Why this matters Without user namespaces, containers need real root to mount filesystems, change hostnames, create network interfaces, and change UIDs. With them, the kernel checks capabilities within the user namespace, so unprivileged users can do all of this. This is what podman's rootless mode is built on.

Container from Scratch

A container is just namespaces + chroot/pivot_root + cgroups. Here's the process.

Step 1

clone()

NEWPID | NEWUTS | NEWNS | NEWNET

→

Step 2

Mount rootfs

overlay / bind mount

→

Step 3

pivot_root

swap / with new rootfs

→

Step 4

Mount /proc

mount -t proc proc /proc

→

Step 5

Set hostname

UTS namespace

→

Step 6

exec

/bin/sh

bash
#!/usr/bin/env bash
# Minimal container in ~20 lines

ROOTFS="/tmp/container-root"
mkdir -p "$ROOTFS"

# Install a minimal userland (busybox)
cp /path/to/busybox "$ROOTFS/bin/busybox"
for cmd in sh ls ps mount cat echo; do
    ln -s busybox "$ROOTFS/bin/$cmd"
done

# Launch with all namespaces
sudo unshare --pid --uts --mount --ipc --net --fork \
    /bin/bash -c "
        hostname container
        mount -t proc proc $ROOTFS/proc
        pivot_root $ROOTFS $ROOTFS/.old
        umount -l /.old
        exec /bin/sh
    "

The PID 1 problem In a PID namespace, if PID 1 dies, ALL processes in that namespace are killed by the kernel. This is why containers need an init process. Docker uses --init (tini) for this. It's not optional; it's a kernel requirement.

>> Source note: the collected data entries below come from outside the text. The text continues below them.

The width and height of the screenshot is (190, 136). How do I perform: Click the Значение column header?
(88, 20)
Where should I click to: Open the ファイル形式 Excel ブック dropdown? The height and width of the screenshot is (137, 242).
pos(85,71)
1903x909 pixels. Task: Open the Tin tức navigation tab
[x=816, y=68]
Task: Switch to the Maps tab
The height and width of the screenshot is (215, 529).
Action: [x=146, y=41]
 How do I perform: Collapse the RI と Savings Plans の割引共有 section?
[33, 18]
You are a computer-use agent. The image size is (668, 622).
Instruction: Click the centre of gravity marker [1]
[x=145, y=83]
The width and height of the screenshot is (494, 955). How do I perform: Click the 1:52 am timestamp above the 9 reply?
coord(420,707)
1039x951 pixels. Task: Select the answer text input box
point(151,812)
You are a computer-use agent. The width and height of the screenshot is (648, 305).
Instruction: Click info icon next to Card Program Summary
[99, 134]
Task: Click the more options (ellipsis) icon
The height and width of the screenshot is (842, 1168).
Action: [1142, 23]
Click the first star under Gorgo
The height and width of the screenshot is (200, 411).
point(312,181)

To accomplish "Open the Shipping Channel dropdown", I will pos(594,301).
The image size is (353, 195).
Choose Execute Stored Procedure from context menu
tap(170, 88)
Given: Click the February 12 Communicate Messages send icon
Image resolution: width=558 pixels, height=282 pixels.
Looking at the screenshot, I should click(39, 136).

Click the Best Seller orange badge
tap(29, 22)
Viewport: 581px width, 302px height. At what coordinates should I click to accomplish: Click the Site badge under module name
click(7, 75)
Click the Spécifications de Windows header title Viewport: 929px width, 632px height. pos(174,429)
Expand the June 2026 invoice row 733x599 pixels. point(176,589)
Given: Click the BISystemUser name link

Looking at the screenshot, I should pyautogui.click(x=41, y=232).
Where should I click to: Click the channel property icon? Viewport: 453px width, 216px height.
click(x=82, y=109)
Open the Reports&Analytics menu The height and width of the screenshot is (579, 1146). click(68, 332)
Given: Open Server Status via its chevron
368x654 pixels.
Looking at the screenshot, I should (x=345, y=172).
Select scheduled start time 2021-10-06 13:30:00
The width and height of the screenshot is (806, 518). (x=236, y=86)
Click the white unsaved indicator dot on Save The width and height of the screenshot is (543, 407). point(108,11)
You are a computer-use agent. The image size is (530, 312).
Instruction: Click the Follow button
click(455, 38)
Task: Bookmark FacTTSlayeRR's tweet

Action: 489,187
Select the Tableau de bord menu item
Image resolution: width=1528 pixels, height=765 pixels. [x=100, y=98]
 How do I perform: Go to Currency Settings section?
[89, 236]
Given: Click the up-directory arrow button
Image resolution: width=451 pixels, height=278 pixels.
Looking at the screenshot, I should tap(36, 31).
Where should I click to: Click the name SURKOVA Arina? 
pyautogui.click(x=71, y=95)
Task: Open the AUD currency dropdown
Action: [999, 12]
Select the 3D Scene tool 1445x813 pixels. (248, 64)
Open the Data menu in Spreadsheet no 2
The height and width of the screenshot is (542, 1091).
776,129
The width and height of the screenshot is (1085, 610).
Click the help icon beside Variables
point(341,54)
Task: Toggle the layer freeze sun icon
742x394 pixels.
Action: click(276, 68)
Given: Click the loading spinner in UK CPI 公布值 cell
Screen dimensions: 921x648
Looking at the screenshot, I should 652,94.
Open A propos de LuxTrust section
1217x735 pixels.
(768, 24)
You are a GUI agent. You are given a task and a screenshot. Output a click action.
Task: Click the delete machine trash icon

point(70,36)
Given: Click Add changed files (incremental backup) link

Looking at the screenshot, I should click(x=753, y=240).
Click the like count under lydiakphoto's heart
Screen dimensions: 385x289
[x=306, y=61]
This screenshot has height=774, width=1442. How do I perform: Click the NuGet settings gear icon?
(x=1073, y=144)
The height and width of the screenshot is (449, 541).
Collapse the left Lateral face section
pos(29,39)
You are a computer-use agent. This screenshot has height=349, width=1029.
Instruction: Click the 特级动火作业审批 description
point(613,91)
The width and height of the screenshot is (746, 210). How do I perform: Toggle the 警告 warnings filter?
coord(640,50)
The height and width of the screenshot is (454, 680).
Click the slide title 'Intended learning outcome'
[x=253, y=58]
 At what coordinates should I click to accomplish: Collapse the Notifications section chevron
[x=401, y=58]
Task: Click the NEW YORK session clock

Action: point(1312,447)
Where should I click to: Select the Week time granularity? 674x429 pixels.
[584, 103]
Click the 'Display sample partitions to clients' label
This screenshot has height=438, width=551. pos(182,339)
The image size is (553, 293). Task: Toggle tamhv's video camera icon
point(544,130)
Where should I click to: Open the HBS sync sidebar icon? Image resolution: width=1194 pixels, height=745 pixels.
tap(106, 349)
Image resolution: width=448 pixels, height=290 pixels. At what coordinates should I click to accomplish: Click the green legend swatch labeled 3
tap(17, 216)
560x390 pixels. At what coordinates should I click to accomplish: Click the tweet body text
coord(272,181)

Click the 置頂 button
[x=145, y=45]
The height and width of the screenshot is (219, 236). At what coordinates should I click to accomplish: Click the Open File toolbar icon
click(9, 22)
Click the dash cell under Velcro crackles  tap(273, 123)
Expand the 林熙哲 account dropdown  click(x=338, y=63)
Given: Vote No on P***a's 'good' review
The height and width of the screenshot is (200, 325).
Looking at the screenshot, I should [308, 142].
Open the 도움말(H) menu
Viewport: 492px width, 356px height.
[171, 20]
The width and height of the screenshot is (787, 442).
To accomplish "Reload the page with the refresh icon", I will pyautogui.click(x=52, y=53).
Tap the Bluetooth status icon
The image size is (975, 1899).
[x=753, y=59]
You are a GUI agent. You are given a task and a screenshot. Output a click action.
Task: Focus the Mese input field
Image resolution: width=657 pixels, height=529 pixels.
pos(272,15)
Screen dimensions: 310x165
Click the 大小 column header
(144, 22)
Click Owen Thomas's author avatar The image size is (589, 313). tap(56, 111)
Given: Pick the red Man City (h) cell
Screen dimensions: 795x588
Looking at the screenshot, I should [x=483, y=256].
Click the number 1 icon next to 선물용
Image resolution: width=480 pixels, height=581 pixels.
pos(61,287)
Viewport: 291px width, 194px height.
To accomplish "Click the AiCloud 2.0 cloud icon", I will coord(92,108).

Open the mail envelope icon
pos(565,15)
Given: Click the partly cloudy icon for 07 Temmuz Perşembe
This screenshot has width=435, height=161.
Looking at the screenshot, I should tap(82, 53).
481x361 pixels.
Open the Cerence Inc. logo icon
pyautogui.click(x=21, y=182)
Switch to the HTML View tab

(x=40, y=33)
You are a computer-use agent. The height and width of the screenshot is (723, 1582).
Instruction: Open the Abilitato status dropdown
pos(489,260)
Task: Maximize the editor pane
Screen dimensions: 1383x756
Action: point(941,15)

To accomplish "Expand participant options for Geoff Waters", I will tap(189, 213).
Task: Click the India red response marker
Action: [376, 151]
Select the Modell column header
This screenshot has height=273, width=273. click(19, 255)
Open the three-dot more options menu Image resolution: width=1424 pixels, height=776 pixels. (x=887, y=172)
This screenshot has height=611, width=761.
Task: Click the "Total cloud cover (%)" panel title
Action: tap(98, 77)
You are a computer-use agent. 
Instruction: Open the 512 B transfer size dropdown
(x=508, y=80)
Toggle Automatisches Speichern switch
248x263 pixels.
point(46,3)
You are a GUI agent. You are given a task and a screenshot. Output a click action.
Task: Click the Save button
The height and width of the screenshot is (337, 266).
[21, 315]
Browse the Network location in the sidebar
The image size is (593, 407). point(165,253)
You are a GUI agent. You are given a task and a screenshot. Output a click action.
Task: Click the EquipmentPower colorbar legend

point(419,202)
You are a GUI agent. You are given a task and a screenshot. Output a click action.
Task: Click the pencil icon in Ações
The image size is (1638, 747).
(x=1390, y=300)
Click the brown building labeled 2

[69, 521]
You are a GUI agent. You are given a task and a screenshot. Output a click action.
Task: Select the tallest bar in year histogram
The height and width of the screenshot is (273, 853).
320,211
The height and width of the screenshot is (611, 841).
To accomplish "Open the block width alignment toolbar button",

How Docker Actually Does It

Simplified flow of docker run. Steps 4a-4b are what the demo scripts above do, just in Go instead of bash.

docker run flow
1.  docker CLI --> dockerd (REST API call)
2.  dockerd --> containerd (gRPC: create container)
3.  containerd --> runc (OCI runtime)
4.  runc:
    a. clone(CLONE_NEWPID | CLONE_NEWUTS | CLONE_NEWNS | ...)
    b. In child:
       - Set up cgroups
       - Mount /proc, /sys, /dev
       - Set up rootfs (overlay mounts)
       - pivot_root
       - Set hostname
       - Configure network (via CNI plugin)
       - Drop capabilities
       - Set seccomp filters
       - Set AppArmor/SELinux labels
       - execve(container entrypoint)
5.  Container process running, fully isolated

Mount Propagation

Mounts can propagate between namespaces. This is often the source of subtle container bugs.

Mode	Behavior	Use Case
private	Changes stay in this namespace only	Default for containers
shared	Changes propagate to all peer mounts	Host mounts visible in containers
slave	Receives propagation but doesn't send	One-way host-to-container sync
unbindable	Can't be bind-mounted at all	Prevent mount namespace escapes

check propagation
$ findmnt -o TARGET,PROPAGATION

# Make a mount private (no propagation)
# mount --make-private /mnt/data

# Make a mount shared (propagate everywhere)
# mount --make-shared /mnt/data

# Recursively make everything private (container startup)
# mount --make-rprivate /

Recipes

no network
# Run a process with zero network access
$ sudo unshare --net -- bash -c '
    curl google.com   # fails: no interfaces
    ping 8.8.8.8      # fails: no route
'

# Useful for sandboxing builds, running untrusted code, etc.

hostname
$ sudo unshare --uts -- bash -c '
    hostname devbox
    exec my-app
'

# my-app sees hostname "devbox"
# Host hostname is untouched

rootless
# No sudo needed
$ unshare --user --map-root-user --pid --fork --mount-proc bash

# You're now "root" with isolated PIDs
# whoami
root
# ps aux
  PID  USER  COMMAND
    1  root  bash

docker namespaces
$ docker run -d --name test alpine sleep 3600
$ PID=$(docker inspect -f '{{.State.Pid}}' test)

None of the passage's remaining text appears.